«Ser es defenderse», Ramiro de Maeztu
Ilicitana. Columnista en La Gaceta y El País de Uruguay. Reseñas y entrevistas en Libro sobre libro. Artículos en La Iberia. Autora del libro 'Whiskas, Satisfyer y Lexatin' de Ediciones Monóculo.

Anatomía de la guayabera

11 de agosto de 2026

Algunas prendas han hecho historia en la cultura popular. Pongamos, por ejemplo, la gabardina de Bogart, la Harrington de Steve McQueen o el traje solaro de Gianni Agnelli. Más que de ropa, hablamos de objetos totémicos. Con ellos uno podría imaginarse recorriendo San Francisco a toda velocidad o sirviendo criadillas a un diputado socialista en Villa Frescot.

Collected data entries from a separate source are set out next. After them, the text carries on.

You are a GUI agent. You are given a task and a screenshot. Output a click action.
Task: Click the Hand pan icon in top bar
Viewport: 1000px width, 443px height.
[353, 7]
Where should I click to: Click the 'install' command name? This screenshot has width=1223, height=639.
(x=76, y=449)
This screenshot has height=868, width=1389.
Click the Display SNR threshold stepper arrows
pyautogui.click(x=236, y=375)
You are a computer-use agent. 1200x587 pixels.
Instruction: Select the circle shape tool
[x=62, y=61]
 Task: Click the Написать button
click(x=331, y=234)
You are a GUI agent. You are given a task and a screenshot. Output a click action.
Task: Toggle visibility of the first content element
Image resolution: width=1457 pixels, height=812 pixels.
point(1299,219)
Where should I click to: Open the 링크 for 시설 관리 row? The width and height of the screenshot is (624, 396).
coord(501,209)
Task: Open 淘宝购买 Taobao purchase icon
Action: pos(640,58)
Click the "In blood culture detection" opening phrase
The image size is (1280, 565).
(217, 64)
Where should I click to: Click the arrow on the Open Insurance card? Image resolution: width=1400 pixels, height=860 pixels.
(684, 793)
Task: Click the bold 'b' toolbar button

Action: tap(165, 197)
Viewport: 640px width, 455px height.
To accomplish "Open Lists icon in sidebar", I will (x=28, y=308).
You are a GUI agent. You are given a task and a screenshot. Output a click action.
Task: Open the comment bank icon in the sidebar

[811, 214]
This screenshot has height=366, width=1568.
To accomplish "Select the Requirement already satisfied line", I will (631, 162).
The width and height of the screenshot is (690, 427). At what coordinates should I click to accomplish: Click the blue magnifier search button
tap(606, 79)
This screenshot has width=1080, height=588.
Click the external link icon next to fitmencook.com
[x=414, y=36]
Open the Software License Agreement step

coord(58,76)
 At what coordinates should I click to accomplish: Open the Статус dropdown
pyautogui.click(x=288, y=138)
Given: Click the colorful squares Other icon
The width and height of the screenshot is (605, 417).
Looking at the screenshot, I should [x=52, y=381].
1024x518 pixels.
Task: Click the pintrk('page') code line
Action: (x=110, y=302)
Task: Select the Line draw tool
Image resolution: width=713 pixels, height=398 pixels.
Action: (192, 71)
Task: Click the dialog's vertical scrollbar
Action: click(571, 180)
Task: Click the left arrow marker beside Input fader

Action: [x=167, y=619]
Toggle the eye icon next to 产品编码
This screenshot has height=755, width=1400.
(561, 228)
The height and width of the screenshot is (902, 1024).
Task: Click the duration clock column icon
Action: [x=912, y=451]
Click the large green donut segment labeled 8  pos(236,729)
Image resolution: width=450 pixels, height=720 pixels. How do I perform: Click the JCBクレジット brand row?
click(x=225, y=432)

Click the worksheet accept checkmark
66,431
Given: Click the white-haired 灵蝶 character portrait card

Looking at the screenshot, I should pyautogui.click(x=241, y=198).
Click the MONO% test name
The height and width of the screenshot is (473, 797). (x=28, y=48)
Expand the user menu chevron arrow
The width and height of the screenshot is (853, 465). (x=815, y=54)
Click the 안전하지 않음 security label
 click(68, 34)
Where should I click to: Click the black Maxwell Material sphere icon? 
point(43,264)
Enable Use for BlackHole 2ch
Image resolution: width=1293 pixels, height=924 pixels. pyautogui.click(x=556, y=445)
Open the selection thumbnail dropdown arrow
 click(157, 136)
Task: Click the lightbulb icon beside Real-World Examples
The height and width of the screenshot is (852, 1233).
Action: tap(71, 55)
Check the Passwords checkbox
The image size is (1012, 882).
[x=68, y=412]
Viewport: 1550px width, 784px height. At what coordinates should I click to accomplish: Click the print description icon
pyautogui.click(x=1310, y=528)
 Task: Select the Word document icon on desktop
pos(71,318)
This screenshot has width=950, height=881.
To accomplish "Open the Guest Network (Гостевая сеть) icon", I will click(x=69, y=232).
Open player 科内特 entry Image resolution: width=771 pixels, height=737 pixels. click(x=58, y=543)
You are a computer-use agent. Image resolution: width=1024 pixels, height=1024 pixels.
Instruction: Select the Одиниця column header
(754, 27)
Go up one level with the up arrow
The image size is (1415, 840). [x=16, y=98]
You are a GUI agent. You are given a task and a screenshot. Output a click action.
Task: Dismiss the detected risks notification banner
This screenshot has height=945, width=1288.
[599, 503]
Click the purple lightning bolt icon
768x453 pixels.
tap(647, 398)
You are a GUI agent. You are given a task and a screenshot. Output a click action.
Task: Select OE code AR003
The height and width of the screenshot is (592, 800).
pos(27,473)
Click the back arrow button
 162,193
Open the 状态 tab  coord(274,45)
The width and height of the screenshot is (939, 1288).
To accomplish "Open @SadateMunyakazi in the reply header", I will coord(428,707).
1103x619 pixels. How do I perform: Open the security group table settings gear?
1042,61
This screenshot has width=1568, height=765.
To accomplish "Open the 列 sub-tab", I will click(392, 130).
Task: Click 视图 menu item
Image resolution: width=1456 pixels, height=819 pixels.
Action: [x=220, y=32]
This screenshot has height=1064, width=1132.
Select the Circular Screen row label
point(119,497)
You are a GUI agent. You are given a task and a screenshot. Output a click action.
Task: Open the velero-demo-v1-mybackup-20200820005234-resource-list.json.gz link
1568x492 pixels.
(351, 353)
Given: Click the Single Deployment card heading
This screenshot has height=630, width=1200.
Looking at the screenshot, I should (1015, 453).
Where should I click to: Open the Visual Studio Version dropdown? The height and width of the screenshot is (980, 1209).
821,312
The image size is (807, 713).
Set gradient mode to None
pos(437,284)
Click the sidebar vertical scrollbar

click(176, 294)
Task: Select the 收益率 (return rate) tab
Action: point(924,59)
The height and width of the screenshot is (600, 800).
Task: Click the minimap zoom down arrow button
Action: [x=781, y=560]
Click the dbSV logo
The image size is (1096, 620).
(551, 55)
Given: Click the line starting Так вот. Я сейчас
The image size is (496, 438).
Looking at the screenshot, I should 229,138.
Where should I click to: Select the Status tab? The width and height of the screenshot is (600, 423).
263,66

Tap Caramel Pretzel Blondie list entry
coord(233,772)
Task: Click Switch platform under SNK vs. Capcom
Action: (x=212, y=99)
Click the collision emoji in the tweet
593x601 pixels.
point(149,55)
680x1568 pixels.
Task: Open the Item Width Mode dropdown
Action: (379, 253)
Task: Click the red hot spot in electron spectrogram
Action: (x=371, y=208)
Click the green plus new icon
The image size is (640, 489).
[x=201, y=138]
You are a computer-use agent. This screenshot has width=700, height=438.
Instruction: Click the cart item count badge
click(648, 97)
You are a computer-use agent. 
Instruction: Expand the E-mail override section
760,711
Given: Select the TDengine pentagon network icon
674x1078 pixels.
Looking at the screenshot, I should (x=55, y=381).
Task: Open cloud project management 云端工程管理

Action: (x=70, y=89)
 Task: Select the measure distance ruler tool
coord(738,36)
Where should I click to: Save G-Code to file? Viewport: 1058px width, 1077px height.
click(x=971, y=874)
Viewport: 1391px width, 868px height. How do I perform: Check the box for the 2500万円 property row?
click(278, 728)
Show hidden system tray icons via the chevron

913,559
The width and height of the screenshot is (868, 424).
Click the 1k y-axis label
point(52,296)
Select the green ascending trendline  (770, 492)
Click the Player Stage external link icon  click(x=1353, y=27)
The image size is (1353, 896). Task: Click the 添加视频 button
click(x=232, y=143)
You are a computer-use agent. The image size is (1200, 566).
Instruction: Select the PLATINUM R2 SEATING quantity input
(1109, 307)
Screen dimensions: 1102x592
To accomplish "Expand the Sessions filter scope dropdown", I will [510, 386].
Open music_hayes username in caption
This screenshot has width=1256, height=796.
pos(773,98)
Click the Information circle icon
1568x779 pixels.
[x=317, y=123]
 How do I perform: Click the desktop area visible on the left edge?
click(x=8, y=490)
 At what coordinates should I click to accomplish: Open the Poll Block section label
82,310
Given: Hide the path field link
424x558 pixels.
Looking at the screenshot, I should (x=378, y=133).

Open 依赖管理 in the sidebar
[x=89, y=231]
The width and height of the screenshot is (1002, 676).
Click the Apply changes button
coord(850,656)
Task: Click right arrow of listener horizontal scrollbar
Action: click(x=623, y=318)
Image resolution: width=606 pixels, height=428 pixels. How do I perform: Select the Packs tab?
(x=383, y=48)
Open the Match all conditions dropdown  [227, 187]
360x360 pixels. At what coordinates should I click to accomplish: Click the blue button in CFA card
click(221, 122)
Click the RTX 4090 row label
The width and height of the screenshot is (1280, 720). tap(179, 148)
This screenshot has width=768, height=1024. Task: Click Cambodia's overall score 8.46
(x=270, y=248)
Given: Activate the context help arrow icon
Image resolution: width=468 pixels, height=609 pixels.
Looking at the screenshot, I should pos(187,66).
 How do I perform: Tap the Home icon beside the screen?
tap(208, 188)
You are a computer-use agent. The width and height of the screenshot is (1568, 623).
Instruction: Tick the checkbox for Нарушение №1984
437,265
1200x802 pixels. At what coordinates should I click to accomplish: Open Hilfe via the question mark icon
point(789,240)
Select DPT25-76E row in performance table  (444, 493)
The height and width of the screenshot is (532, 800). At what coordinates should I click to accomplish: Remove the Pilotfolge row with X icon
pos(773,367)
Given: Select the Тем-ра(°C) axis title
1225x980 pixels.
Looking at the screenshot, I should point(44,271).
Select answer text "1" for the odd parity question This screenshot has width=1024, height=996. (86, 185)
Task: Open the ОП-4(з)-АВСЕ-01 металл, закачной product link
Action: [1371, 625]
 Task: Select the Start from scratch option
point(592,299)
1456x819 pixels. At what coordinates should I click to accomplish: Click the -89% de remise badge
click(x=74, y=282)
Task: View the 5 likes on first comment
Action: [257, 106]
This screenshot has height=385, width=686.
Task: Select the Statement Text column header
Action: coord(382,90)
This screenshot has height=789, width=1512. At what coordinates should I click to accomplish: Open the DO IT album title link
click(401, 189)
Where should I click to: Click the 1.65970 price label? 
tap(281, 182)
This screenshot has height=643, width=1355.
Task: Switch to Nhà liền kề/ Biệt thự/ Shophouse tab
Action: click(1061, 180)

Pocos trapos alcanzan la categoría de mito y se nos estaba escapando la guayabera. El frescor del Caribe merece un hueco en el Olimpo de los iconos vestimentarios, especialmente en España. No reparamos en ello, pero la camisa llegada de ultramar es la versión textil del abrazo transicional. No exige ni polariza. Modera el físico y nos reconcilia con el espejo. Cuanto más escombro corporal hay, mejor actúa sobre él. Su secreto, como diría Bernard-Henri Lévy, es ser «escolta silenciosa» (en este caso, de la Ley de la Gravedad). De ahí que sea el refugio ideal del sujeto sobrado de triglicéridos o la lorica musculata del delgado fofo.

Aunque no sólo de puretas con síndrome metabólico vive nuestra amiga. La juventud la lleva a Las Ventas, y en las plazas de segunda también la lleva lo que ya no es juventud. Sirve para ir a los toros, pero puesta a rendir, en un solo fin de semana podría soportar una preboda y una boda; una cena en Amazónico, la copa posterior en «Snobi» e incluso una recepción en Marivent. Estamos ante una prenda que ha pasado el estadio de lo consensual para llegar a lo institucional. 

Con vaqueros da ese aire de burgués bohemio que va de artista, pero es consultor. Sin ellos otorga esa respetabilidad que solo se gana después de superar una oposición de cuatrocientos temas. Llevada con cadena de calabrote y luciendo pecho lobo grita «¡España!».

Su tasa de reproducción y colonización del armario es la propia de una especie invasora. Como nos descuidemos declara la guerra híbrida y al cabo de dos veranos nos damos cuenta de que ya tenemos la blanca, la frambuesa y la menta. En variedad cromática, solo el polo se aproxima, pero pierde por su carácter más informal. La camisa hawaiana ha intentado destronarla, sin éxito. Semejante mamarracha nunca fue rival a su altura.

Si prestamos atención, hay una forma canónica, caribeña, de llevarla. Allí las proporciones se cuidan, se hacen en algodones finísimos y el color predilecto suele ser el blanco. La manera ibérica de lucirla es diferente: remangada, dos dedos más corta de lo debido por su fabricación casi siempre industrial, en lino que rasca y de colores difíciles de imitar por la naturaleza.

Sospecho que pronto será adoptada por empresarios como Alessandro Squarzi, si no es ya el caso. Eso significará volver a poner una pica en el milanesado antes de marchar sobre Florencia. La veremos multiplicarse en Pitti Uomo y sufriremos los previsibles efectos inflacionarios de la mediterraneización del Caribe. Pero lo más duro será soportar a los italianos dándoselas de inventores, llevándola con el cuello levantado e intentando ordeñar más sprezzatura de lo que la propia sprezzatura guayaberil permite. 

Hasta que ese día llegue, o hasta que el otoño obligue a sacar el chaleco acolchado y las Adidas, vístanla con orgullo. Boris Vian cantó eso de «cuando muera, quiero un sudario de Dior». Aquí muchos se conformarían con una guayabera por mortaja.